What ensues is more similar to Andersen’s original story than any Disney animated movie could ever be. The film builds onto that well-known account by introducing a refreshing queer subplot involving Golden and the policewoman who’s investigating the siren’s ghastly murders. The sex scene between the two characters is disruptive on at least two levels. Alongside incorporating a sexually explicit LGBTQ+ storyline in a film produced and distributed in infamously anti-queer Poland, it also proves that mermaids don’t need to change their appearance to appeal to humans, invalidating Silver’s argument.
Queer desire is also explored in Lisa Brühlmann’s Blue My Mind, combining teenage rebellion à la Thirteen (2003) and body horror elements not for the faint of heart. The film is a teen drama in cold hues, slowly warming up to an intimate, tender attraction between protagonist Mia (Luna Wedler) and popular girl Gianna (Zoë Pastelle).
As Mia is grappling with her body going through scary, unnatural changes, a hormonal whirlwind prompts her to act on her physical desires for the first time. The protagonist doesn't just see heterosexual sex as a bargaining chip to increase her popularity at school, she also mistakenly believes it could ease her restlessness. In the finale, this mermaid-in-progress realises casual, often disappointing encounters with men and blackout benders may not be the answer to her hunger. A realisation that has already hit the audience earlier in the film when Mia feasts on her parents’ goldfish, her pleasure unparalleled by any subsequent sexual relationship. Blue My Mind includes upsetting assault scenes, but gives its lead the agency to conduct the game in other instances and write her liberating epilogue.

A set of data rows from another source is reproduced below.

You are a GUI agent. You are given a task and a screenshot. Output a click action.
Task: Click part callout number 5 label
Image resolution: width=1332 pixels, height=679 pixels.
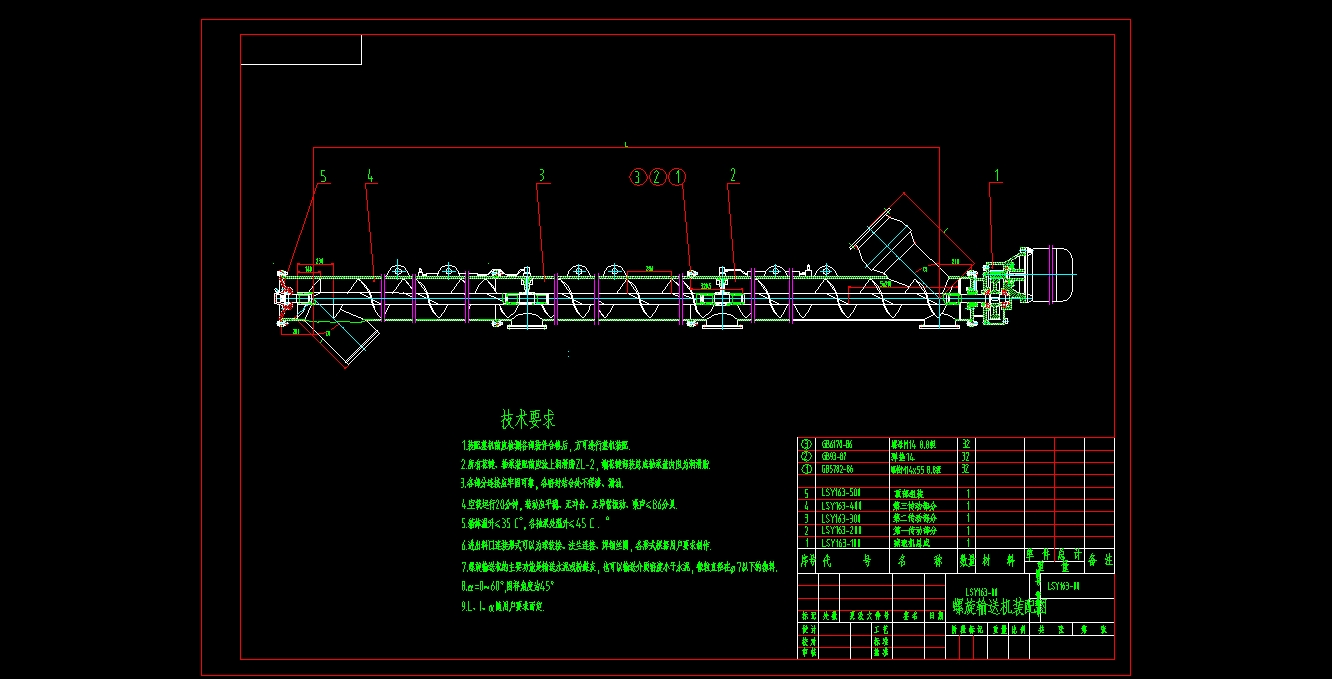[x=323, y=176]
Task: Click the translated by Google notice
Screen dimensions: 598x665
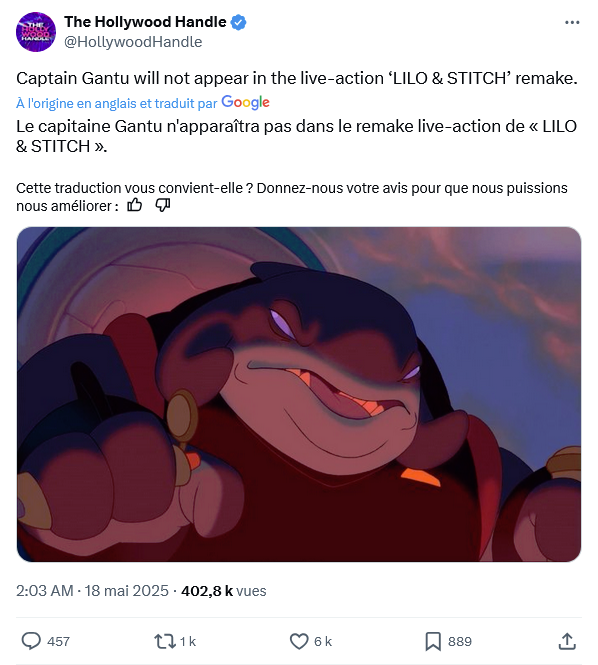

These films are very different in tone and character studies. Golden and Silver have been mermaids their entire life and fully own their identities. Mia, on the other hand, has only just started getting her head around her true self. Both tales, however, end with the protagonists leaving dry lands behind and seeking solace in their element. A riotous refusal to be part of this world that counterbalances Ariel’s will to assimilate and defies death, giving these sirens the chance to thrive and find themselves out to sea.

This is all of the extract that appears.